Want to Apply for NJ’s Sandy Mortgage Relief Program? Deadline is Wednesday
Owners of houses damaged by Superstorm Sandy still struggling to juggle a mortgage and rent while their homes are repaired have a chance to delay their bank payments for more than two years. But they must act quickly.
The state Department of Community Affairs is operating a mortgage forbearance program, as required under a law Gov. Chris Christie signed in February, but the application deadline is 5 p.m. Wednesday, May 31.
To date, 638 people have applied, and 334 have been approved for a mortgage forbearance certification, said Lisa Ryan, a spokeswoman for the state Department of Community Affairs.
One hundred sixty-six people have been deemed ineligible, and 98 withdrew their application, Ryan said.
Amanda Devecka-Rinear, director of the New Jersey Organizing Project, said she wishes more people had been approved and encouraged people to file before the deadline.
“We’ve definitely heard stories where people have had to try to apply multiple times before it finally made sense and they were able to get through. So if there were a time to give it another try, it would be between now and 5 p.m. tomorrow,” Devecka-Rinear said Tuesday.

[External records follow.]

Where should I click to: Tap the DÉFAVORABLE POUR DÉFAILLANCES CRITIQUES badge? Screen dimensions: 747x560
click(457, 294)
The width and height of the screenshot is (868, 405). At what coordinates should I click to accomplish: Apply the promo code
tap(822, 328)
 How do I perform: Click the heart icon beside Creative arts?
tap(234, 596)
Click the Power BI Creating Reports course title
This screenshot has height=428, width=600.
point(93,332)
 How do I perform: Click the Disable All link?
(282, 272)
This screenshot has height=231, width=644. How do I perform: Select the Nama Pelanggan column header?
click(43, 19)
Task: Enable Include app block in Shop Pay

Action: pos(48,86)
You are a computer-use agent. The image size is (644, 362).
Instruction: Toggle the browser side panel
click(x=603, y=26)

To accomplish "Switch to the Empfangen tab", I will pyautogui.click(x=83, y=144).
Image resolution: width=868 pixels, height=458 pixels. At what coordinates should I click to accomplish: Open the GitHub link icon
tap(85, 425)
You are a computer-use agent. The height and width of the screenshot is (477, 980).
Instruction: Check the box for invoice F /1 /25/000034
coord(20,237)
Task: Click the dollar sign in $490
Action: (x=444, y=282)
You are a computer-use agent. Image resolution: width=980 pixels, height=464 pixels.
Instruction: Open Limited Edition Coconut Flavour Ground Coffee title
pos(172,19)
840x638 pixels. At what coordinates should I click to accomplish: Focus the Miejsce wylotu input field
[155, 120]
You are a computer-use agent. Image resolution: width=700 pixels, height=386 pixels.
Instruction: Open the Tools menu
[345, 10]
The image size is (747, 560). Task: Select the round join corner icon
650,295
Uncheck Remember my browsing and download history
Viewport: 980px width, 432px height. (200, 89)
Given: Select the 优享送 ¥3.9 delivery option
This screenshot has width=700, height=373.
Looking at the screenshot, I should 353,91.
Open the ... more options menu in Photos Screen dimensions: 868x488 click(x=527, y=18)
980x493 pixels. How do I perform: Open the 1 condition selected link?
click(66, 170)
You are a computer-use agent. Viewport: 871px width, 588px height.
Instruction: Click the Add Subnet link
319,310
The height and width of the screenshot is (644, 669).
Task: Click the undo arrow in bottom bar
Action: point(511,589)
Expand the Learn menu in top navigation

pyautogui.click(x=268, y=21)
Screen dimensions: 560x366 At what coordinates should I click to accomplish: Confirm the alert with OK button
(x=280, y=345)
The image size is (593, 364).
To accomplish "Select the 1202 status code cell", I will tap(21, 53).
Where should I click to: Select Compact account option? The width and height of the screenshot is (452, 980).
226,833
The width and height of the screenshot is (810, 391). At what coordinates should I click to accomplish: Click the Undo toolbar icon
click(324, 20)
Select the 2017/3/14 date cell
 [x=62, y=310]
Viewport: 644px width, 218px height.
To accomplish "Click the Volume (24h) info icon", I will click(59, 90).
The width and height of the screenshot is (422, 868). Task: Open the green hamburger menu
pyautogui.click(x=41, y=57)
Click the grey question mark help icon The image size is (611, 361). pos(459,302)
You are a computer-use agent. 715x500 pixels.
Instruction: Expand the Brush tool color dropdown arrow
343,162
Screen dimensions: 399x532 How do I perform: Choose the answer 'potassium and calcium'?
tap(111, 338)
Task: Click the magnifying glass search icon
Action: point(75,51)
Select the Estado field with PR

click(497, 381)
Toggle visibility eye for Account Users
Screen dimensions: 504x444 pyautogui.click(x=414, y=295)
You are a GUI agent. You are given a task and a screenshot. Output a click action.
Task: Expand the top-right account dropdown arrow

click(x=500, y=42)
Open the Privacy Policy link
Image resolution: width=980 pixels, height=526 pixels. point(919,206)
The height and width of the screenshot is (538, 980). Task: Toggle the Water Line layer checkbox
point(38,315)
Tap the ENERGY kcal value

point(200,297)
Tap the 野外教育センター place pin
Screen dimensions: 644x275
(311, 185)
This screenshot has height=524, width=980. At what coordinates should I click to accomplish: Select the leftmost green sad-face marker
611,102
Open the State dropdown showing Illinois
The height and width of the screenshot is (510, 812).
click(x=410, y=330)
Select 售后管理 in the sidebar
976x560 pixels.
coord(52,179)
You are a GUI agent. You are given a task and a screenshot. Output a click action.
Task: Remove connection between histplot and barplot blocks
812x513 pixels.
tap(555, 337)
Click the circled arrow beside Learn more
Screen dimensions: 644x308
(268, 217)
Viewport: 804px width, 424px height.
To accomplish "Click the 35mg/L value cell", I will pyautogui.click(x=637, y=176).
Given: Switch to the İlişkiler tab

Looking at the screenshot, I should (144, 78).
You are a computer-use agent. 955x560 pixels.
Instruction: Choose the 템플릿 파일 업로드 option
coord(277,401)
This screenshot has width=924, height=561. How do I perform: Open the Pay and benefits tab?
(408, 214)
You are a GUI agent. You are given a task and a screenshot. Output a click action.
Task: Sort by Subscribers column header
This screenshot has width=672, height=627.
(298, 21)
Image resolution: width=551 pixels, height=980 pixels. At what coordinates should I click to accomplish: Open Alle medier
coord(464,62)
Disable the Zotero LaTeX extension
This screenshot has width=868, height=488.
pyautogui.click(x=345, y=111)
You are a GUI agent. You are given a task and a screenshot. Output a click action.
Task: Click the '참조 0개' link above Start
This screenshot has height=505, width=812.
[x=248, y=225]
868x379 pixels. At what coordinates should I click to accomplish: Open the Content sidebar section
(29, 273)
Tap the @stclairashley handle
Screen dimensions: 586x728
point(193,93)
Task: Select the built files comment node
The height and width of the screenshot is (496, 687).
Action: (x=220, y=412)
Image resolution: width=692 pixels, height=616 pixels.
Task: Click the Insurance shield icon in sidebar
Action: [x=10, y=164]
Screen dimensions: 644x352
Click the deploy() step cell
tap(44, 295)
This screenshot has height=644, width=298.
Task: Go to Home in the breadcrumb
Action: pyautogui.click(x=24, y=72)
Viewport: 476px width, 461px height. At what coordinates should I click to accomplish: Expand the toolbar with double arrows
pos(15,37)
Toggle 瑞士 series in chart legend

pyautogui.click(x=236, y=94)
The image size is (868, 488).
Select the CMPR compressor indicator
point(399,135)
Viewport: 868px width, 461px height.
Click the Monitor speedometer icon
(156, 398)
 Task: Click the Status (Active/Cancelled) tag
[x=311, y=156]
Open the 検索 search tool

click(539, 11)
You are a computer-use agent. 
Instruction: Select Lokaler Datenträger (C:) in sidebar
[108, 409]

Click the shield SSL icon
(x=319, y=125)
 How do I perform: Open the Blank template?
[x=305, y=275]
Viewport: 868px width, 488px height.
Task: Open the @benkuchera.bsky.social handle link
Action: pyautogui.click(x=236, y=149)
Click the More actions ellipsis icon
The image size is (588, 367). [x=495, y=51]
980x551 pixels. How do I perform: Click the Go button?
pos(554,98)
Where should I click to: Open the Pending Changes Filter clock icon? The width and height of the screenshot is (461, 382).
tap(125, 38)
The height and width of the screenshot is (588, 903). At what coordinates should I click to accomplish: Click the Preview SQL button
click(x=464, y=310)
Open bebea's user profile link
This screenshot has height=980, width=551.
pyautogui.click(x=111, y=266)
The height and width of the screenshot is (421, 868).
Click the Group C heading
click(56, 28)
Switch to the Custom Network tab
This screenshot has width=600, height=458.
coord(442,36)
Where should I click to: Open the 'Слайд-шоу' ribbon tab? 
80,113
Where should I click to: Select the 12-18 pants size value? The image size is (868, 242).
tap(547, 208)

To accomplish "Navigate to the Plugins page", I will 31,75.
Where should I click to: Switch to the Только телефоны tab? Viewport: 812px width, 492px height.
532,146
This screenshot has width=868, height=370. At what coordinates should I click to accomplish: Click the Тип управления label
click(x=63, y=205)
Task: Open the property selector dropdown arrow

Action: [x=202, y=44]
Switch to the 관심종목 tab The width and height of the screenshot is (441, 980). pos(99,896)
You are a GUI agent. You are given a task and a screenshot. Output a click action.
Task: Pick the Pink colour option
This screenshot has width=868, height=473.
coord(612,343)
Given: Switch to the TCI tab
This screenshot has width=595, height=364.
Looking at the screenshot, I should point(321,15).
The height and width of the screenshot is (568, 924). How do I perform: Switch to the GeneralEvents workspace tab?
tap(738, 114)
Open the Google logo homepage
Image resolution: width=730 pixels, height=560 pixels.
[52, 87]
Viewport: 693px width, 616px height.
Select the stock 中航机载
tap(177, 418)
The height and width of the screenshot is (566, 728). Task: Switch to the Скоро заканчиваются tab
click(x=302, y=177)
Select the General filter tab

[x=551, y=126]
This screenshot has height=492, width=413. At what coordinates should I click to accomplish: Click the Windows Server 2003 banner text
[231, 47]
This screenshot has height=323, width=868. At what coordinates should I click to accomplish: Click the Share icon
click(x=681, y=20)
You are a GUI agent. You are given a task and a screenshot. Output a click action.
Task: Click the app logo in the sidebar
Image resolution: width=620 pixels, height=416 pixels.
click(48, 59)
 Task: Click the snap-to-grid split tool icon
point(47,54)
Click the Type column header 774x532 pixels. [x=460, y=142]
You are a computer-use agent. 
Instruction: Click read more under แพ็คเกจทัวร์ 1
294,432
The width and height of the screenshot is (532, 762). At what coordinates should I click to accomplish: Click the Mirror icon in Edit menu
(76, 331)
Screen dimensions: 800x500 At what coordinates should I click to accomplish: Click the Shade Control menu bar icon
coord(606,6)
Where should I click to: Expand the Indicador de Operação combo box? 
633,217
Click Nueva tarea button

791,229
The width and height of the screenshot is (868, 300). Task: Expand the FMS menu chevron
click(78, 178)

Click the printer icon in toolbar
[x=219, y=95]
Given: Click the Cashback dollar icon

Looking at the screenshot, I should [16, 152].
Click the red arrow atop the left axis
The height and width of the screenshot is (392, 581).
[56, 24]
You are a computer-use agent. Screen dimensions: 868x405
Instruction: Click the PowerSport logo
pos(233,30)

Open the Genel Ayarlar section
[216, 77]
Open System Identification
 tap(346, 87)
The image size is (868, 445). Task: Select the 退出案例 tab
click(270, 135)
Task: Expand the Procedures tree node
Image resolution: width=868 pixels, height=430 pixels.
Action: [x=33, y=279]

“There’s sort of an ongoing wariness and suspicion about trying to work with any state program,” Devecka-Rinear said. “I think there may be more people who are thinking of applying but understandably wary to get into another sort of struggle with records and paperwork.”
“I’m not going to lie to you: In some cases it seems to have gone really smoothly, and in other cases it has been a bit of an effort for people,” she said. “But at the end of the day, if you still need funds to finish your project or if you’re having a hard time keeping up on your mortgage or behind on your mortgage, it’s something you can try.”
To qualify, a homeowner must have an outstanding mortgage on a Sandy-impacted home, have construction or elevation work still being done on that primary residence and qualify as a Sandy-impacted homeowner by receiving funds through the state’s federally funded rebuilding programs, RREM and LMI, or rental assistance from the Federal Emergency Management Agency.
A forbearance suspends the payments but doesn’t reduce the amount of the mortgage. Certified homeowners can arrange for mortgage payments to be delayed until as long as July 2019. They must continue paying property taxes and insurance during the forbearance period.
The state mailed notification to approximately 30,000 Sandy-impacted homeowners who may be eligible, as well as around 1,500 lenders.
Devecka-Rinear said she wishes the state had informed people in those letters that if they’re already midway through foreclosure proceedings, they can ask the courts for a stay under the new law.
“You probably have been asking and trying to get out of the foreclosure there. Let them know about the law and see if that and the forbearance are good cause to help you get a break and hold onto your house, so you don’t have to lose the house you fought so hard to get back to,” she said.
Devecka-Rinear said the challenge under the new law has been the banks, not the state DCA. She encouraged any Sandy-impacted homeowners having trouble getting their banks to cooperate to reach out to her organization, which wants to study if there’s a pattern to it.
“People are having a hard time getting through at their bank to someone who knows what’s happening,” she said. “They’ll get the runaround from the first three or four people, and then finally someone will call them who’s like, ‘Yes, we understand this is the law. And yes, we’re going to comply with the law.”